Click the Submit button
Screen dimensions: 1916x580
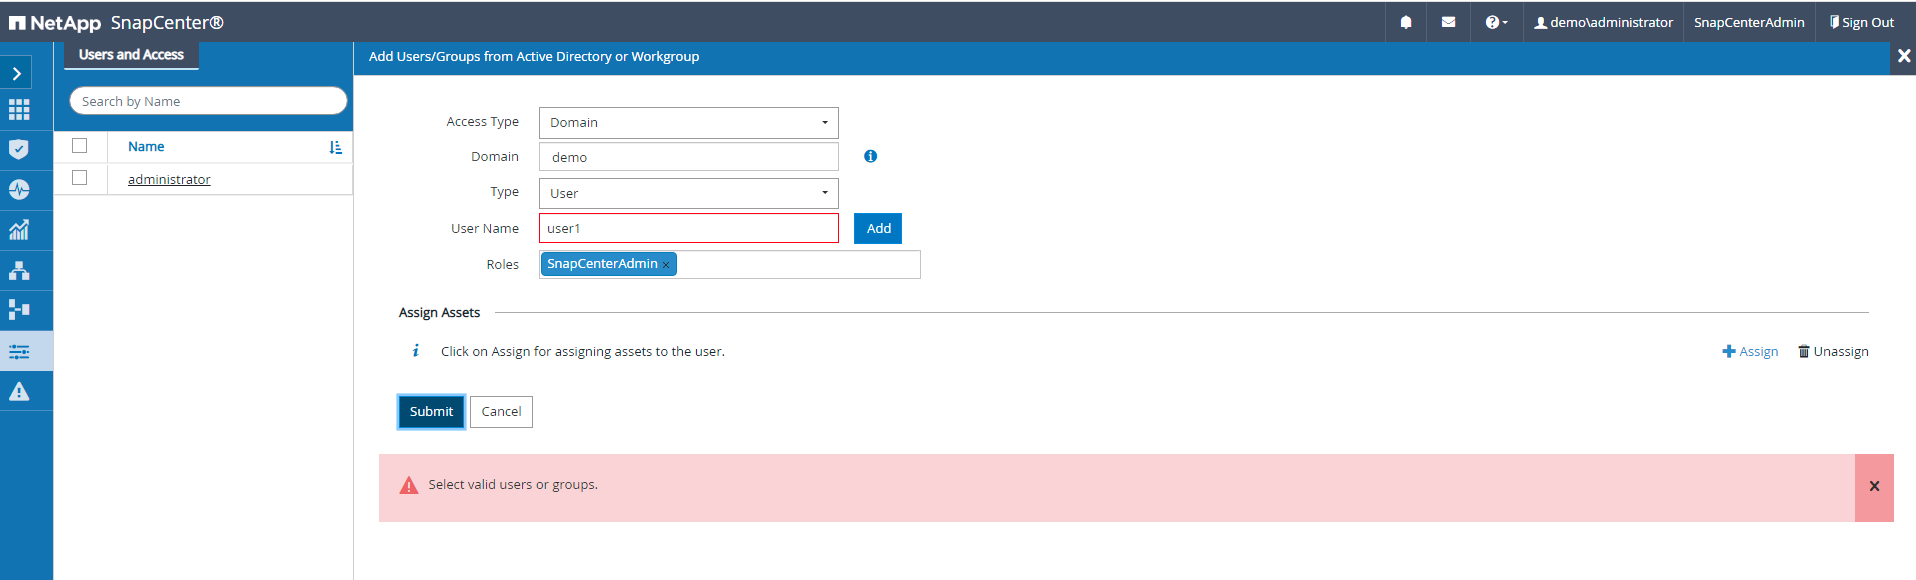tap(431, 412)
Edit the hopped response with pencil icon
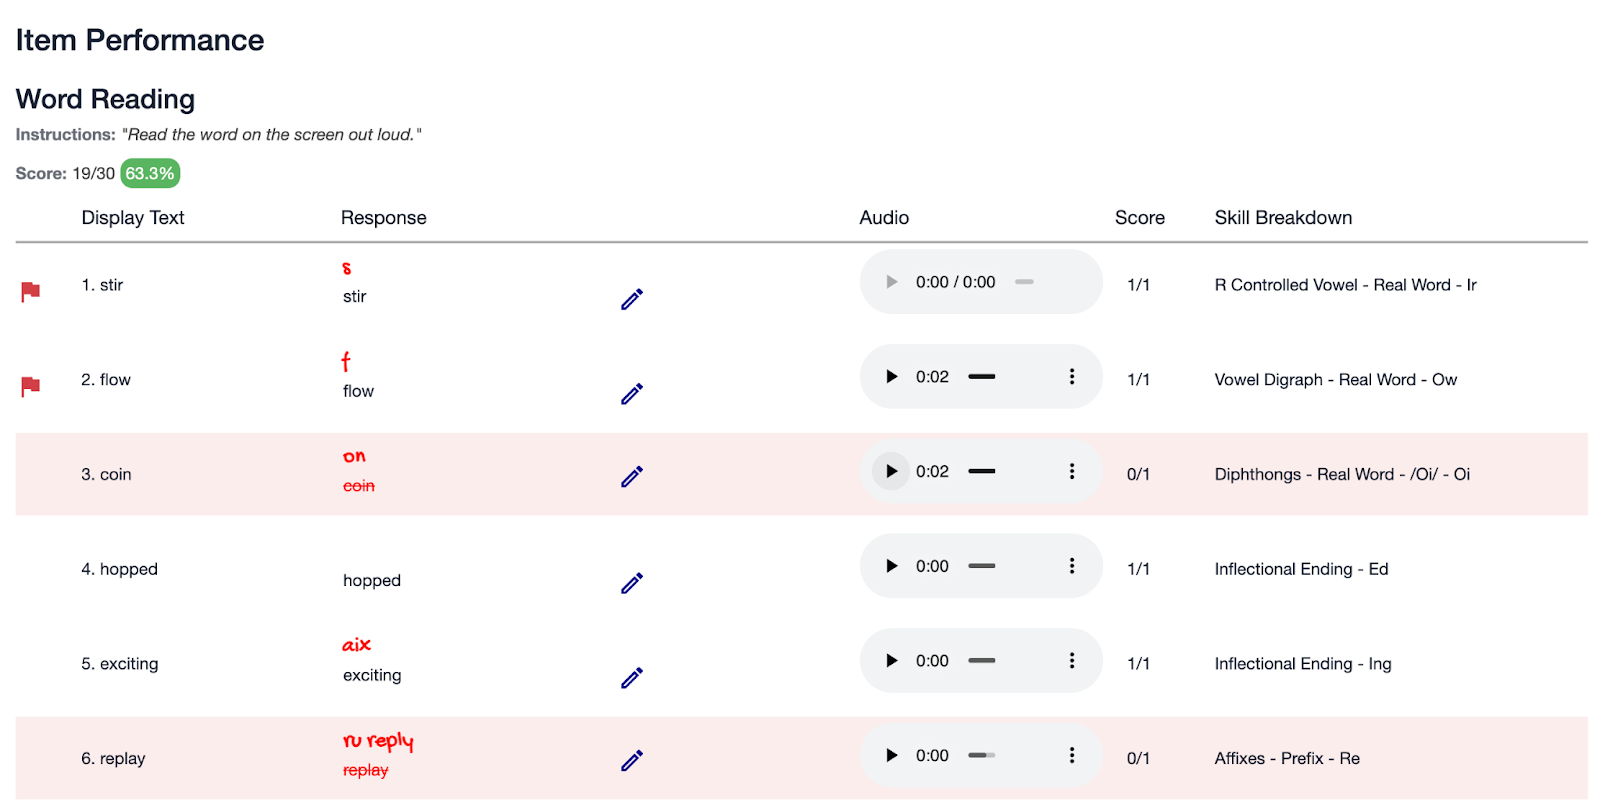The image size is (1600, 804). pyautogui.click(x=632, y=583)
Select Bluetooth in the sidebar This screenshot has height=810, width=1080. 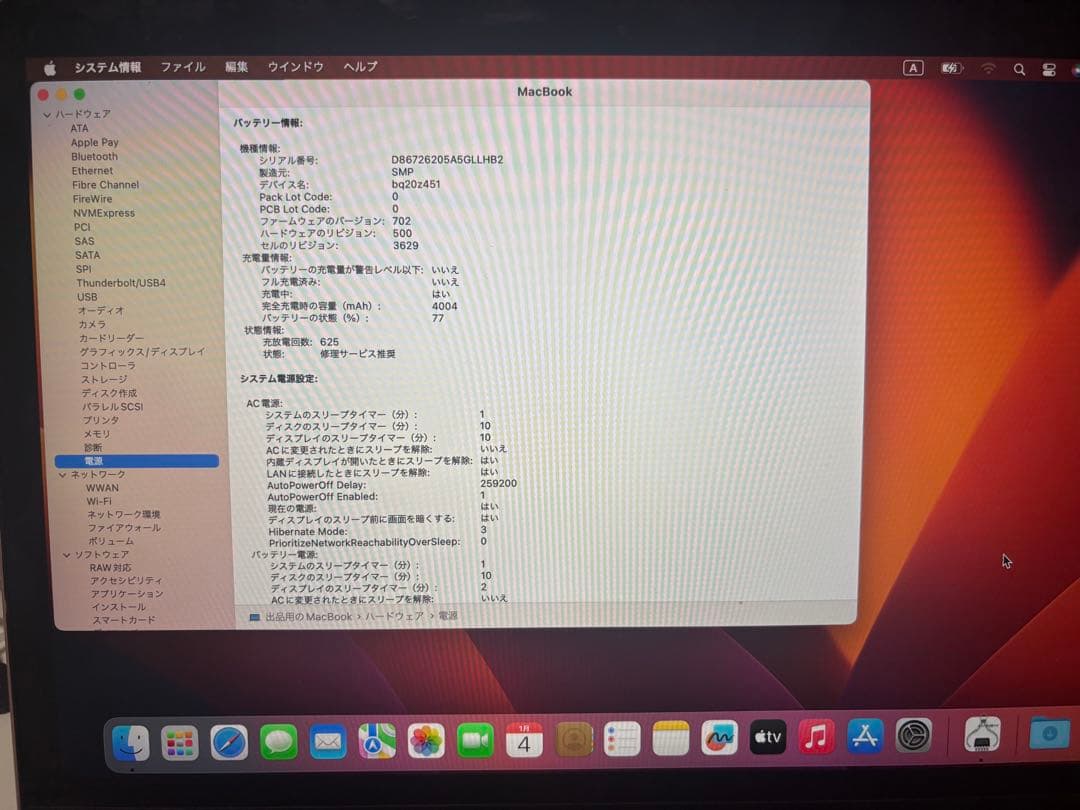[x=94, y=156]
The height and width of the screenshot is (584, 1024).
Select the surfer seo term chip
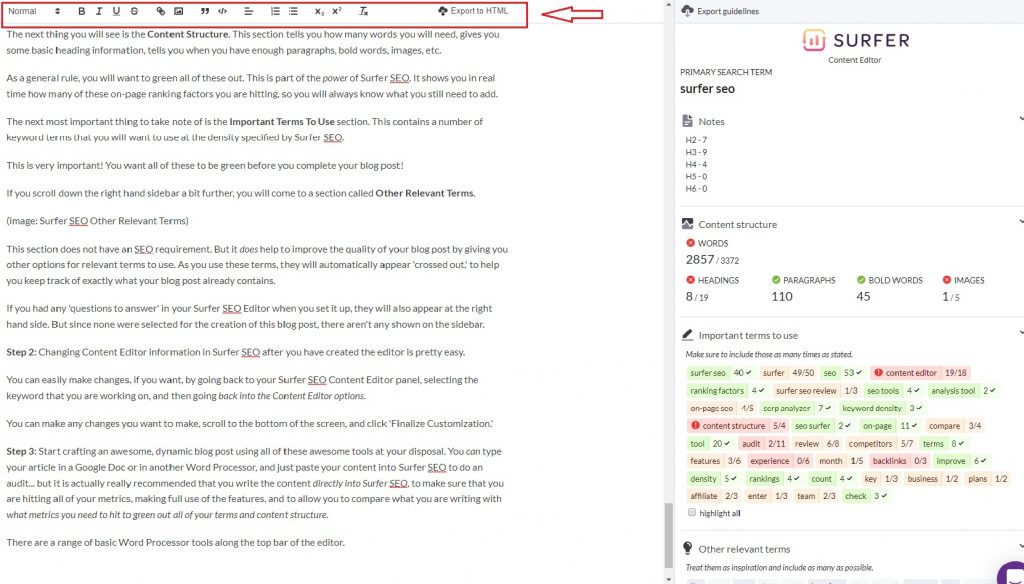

===============

Brief –
Extract, verbatim and alone, the lines from the line that contains "The height and" to the last line of the records, inclusive; drop any picture.

Finished exercise –
The height and width of the screenshot is (584, 1024).
Select the surfer seo term chip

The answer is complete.